No rating, 89 minutes
4 Stars
Review by © Jane Freebury
It was never meant to be the way it turned out. Eric Clapton and a combo of some of his closest musical collaborators were due to perform live at the Royal Albert Hall in front of thousands of fans earlier this year, but the pandemic stepped in again and that was the end of it.
A blockbuster event for a live audience became instead an intimate experience, a showcase for superb musicianship that was recorded for this concert film and accompanying new album, Eric Clapton: The Lady in the Balcony Lockdown Sessions. The album comprises 17 tracks of old favourites written by Clapton and other famous rock and bluesmen. Layla is in there, of course, too.
The concert, if that’s the right word for these informal sessions by Clapton and his combo of retirement-age musos, took place at Cowdray House, an imposing manorial pile in the West Sussex countryside. During the shoot, the seasons were turning from late winter to early spring. On occasion, the camera spotted Clapton or members of his band out exercising in the expansive grounds.

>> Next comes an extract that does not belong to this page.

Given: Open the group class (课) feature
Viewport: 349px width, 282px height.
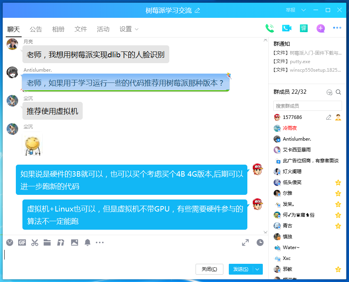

There’s an audience of one. Clapton’s wife, Melia, ‘the lady in the balcony’ who makes a cameo appearance from said balcony above the manorial hall. Before that happens, a quirky group of cardboard cutouts, including likenesses of famous politicians, are seen on the balcony in a cutaway.
In the absence of a live audience, the film’s director, Russ Titelman, has made a sense of place important, with a panning, tilting and probing camera scanning the mansion from above and below, and drone shots of its amazing grounds. Granted, it’s good to break away occasionally from the spot where music is being made.
Cowdray House is a grand old rural pile that has seen many iterations since it was first built around nine hundred years ago. It seems to have gone through many changes over the centuries so that it is now something of an architectural curio, so why not now backdrop to a concert by one of pop music’s greatest guitarists, comfortable in denim shirt and moccasins?
It is a special pleasure watching all the musicians at work. With the benefit of medium shot and close up, the communication between a tight combo that has worked together over decades is there for all to see. Bass player and back-up vocalist Nathan East, drummer Steve Gadd and Clapton all observing each other as they go, though Clapton’s ‘anchoring’ keyboardist, Chris Stainton, seems to intuit what he needs to do next without ever peering round his curtain of long hair. If it’s true that few rock n’ roll musos can read music, what does this combined effortlessness say to the rest of us?
a doco about a rare talent, and tribute to a lifetime’s work
In 2017, the Lily Zanuck documentary, Eric Clapton: A Life in 12 Bars, put much of the musician’s life out there in its difficult, painful detail. Clapton’s life story has certainly seen some great sorrow, the kind that Tears in Heaven brings to mind.
Besides a few snatches of voiceover and a bit of banter, there is little meaningful verbalising apart from a little commentary by the ‘guitar tech’, and by director Titelman, also Clapton’s music producer.
During the ongoing pandemic it has been a time to keep the candle burning, Clapton observes, though apparently not a time to venture much that’s new.
His first piece, a solo rendition of the very familiar ‘Nobody Knows You When You’re Down and Out’, established with a cut as though he’s playing while waiting for the roadies to set up, is delivered on his new 12-string acoustic. However, this track and all the tracks that follow, like Black Magic Woman, After Midnight, Goin’ Down Slow and Got My Mojo Working, are established favourites. We know everything by heart.
Like Nick Cave, who went ahead and performed solo in front of cameras at Alexandra Palace after his concert was canned, Clapton seems to have seized the moment, but the tracks are among the canon. Is there nothing new to say? Hardcore music fans will be the best judge.
If it seems like pointing the cameras and getting the band to play was all there was to it, then the ease of delivery has been deceptive. Eric Clapton – Lockdown Sessions is about a rare talent, enhanced by a lifetime’s work.